## ASSIGNED TASK A:
Translate this sentence from the court judgment into Spanish: "At the trial, the appellant pleaded ‘not guilty’ to the charges."
## ASSIGNED TASK B:
Write out the part of the court judgment from "Republic of Kenya" up to and including "14th October 2024)", copying it exactly.

(EXTRACTED TEXT begins)

Njiru v Republic (Criminal Appeal E087 of 2024) [2025] KEHC 11252 (KLR) (30 July 2025) (Judgment)
Neutral citation:
[2025] KEHC 11252 (KLR)
Republic of Kenya
Criminal Appeal E087 of 2024
RM Mwongo, J
July 30, 2025
Between
James Njagi Njiru
Appellant
and
Republic
Respondent
(Appeal arising from the decision of Hon. R. Njoki Kihara, in Siakago MCSO No. E030 of 2021 delivered 14th October 2024)
Judgment
The Charges
1.In the lower Court, the appellant herein was charged with 2 counts as follows:1.The 1st count was defilement contrary to section 8(1) as read with 8(4) of the Sexual Offences Act. The Particulars were that on diverse dated between 2014 and 2016 an unknown time as Mbeere South Subcounty in Embu County, the appellant intentionally and unlawfully inserted his penis into the vagina of MWG a child aged 7 years. The alternative charge was committing an indecent act with a child contrary to section 11(1) of the Sexual Offences Act, and the particulars were that on diverse dates between 2014 and 2016 at unknown times at Mbeere South Subcounty in Embu County, the appellant intentionally and unlawfully caused his penis to touch the vagina of MWG a child aged 7 years.2.The 2nd count was defilement contrary to section 8(1) as read with 8(4) of the Sexual Offences Act. The Particulars were that on diverse dated between 2014 and 2016 an unknown time as Mbeere South Subcounty in Embu County, the appellant intentionally and unlawfully inserted his penis into the anus of MWG a child aged 7 years. The alternative charge was committing an indecent act with a child contrary to section 11(1) of the Sexual Offences Act, and the particulars were that on diverse dates between 2014 and 2016 at unknown times at Mbeere South Subcounty in Embu County, the appellant intentionally and unlawfully caused his penis to touch the anus of MWG a child aged 7 years
2.At the trial, the appellant pleaded ‘not guilty’ to the charges. A full hearing was conducted and the appellant was subsequently convicted on the first count and acquitted on the 2nd count. Following conviction, he was sentenced to 15 years imprisonment.

(EXTRACTED TEXT ends)
(DATA SUPPLIED begins)

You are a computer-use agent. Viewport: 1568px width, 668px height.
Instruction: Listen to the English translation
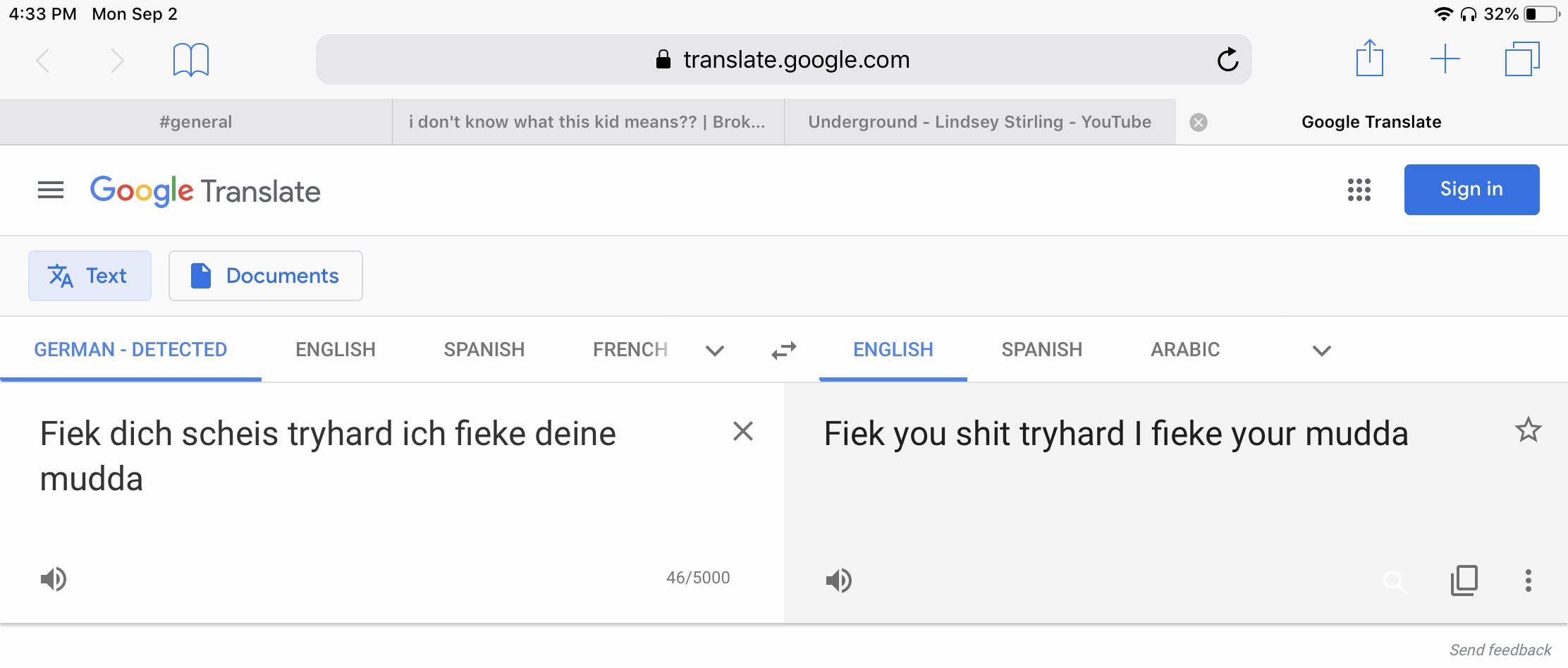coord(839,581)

(DATA SUPPLIED ends)
(DATA SUPPLIED begins)

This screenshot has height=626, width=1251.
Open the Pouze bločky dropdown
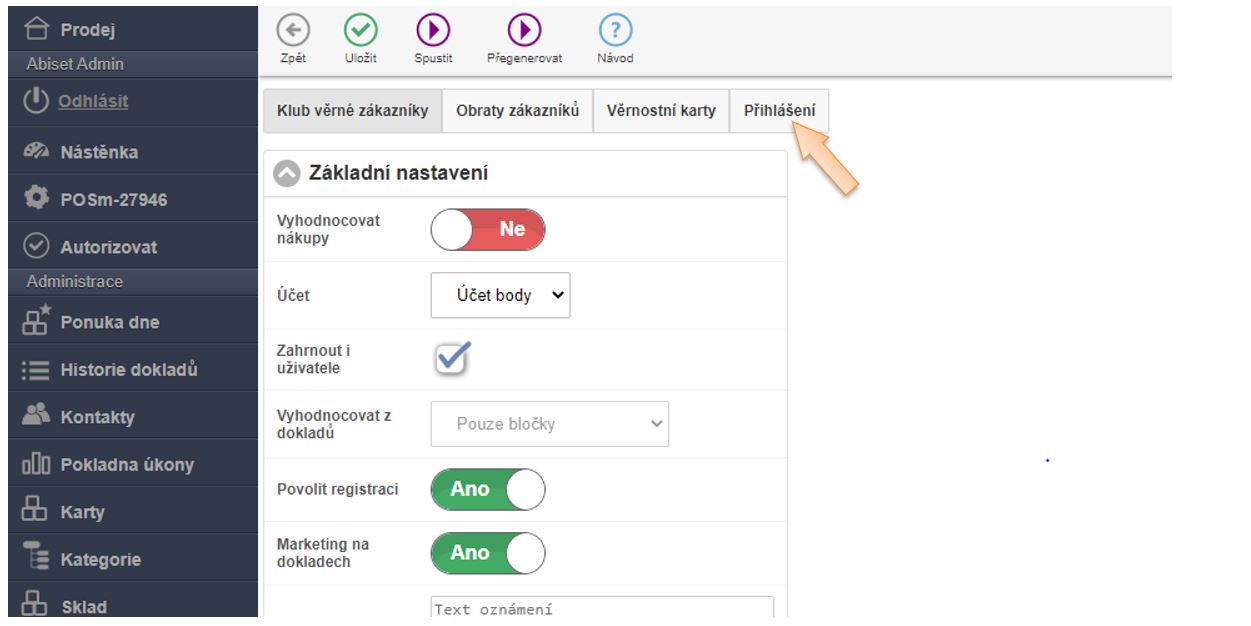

(DATA SUPPLIED ends)

## YOUR SOLUTION A:
En el juicio, el apelante se declaró ‘no culpable’ de los cargos.

## YOUR SOLUTION B:
Republic of Kenya
Criminal Appeal E087 of 2024
RM Mwongo, J
July 30, 2025
Between
James Njagi Njiru
Appellant
and
Republic
Respondent
(Appeal arising from the decision of Hon. R. Njoki Kihara, in Siakago MCSO No. E030 of 2021 delivered 14th October 2024)